If Joe Biden’s economic adviser says it’s bad then it must be. Bah. I generally disbelieve Republic promises of “dynamic analyses” that purport to show that a cut in tax rates will pay for itself in greater growth. It worked when Kennedy cut taxes or Reagan cut the top rate from 70% to 28%, but it has less effect when tax rates are relatively low. Cutting the corporate rate would work much better though, because the US has one of the highest corporate tax rates and big businesses can effectively declare their profits in the lowest tax nation.

Iska Waran
Iska Waran
April 24, 2017 8:57 pm

Ryan’s border adjustment tax doesn’t just tax imports. It’s a national sales tax that also applies to domestically produced products when sold in the US. It exempts only US-produced products that are exported.

TampaRed
TampaRed
  Iska Waran
April 25, 2017 8:06 am

details and links please–i’d bet not 1 in 10 republican voters know this,much less the average voter–

card802
card802
April 24, 2017 9:15 pm

Not that I favor corporate tax or any other tax but, I’d like to know how many corporations pay federal tax at all, seems like all the tax codes favor corporations anyway, so Trump can lower the corporate tax rate to 1% or raise it to 99%, at this point what difference does it make.

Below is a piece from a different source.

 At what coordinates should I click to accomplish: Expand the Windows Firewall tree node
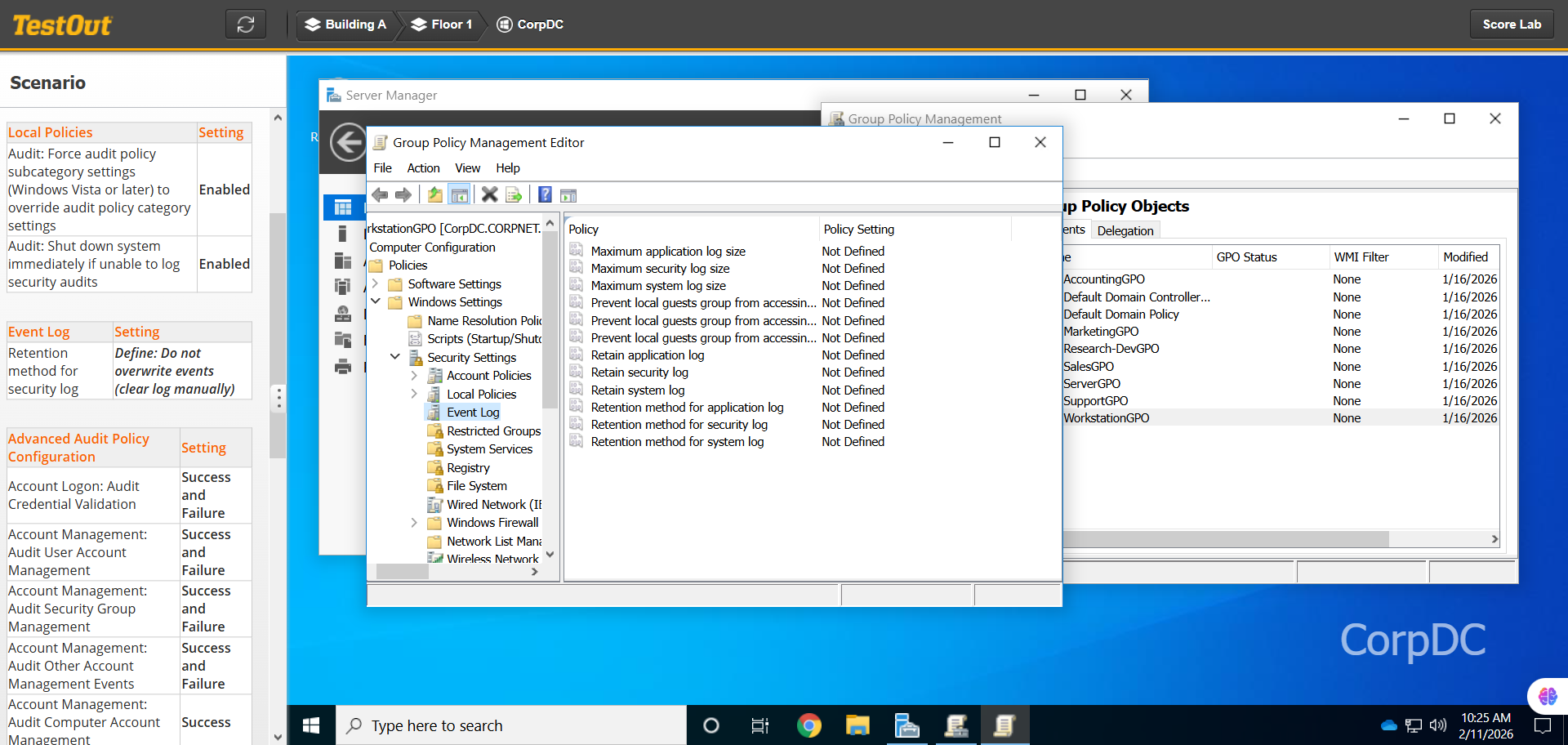(x=414, y=523)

Doesn’t G.E. pay tax lawyers millions a year to figure out ways to not only avoid paying corporate taxes, but garner tax refunds?

It’s the middle class that takes it up the ass.

Constman54
Constman54
April 25, 2017 2:37 am

“Corporations” pay the majority of taxes or you could say pay none of them. It is the cost of doing business, so it is part of the equation when pricing ones product. Why should I care about adding more immoral debt? WTF income taxes and property taxes are immoral anyway and should be abolished. I do not “owe” one dollar of what I earn to anyone. I only pay taxes because of the consequences if I do not.

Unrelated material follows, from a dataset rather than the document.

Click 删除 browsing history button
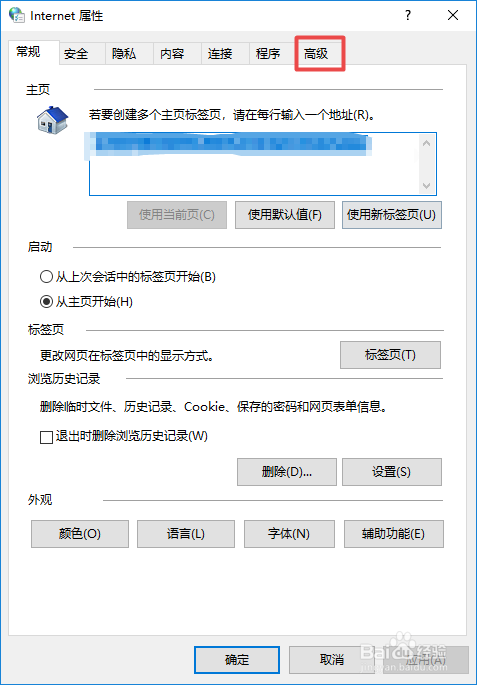 [287, 472]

Every bit of the cost of doing business is figured into every proposal I write. Who pays all my insurance bills? You do. It is in the proposal. Who pays my taxes? You do, it is in my proposal. Who pays my employees salaries? You do….. Who pays my salary? You do.

The difference between me and the gov’t? You and I enter into a voluntary contract and when we do you are agreeing to pay for all those things in return for the goods and services I provide. There is no voluntary contract entered into with the state, only coercion.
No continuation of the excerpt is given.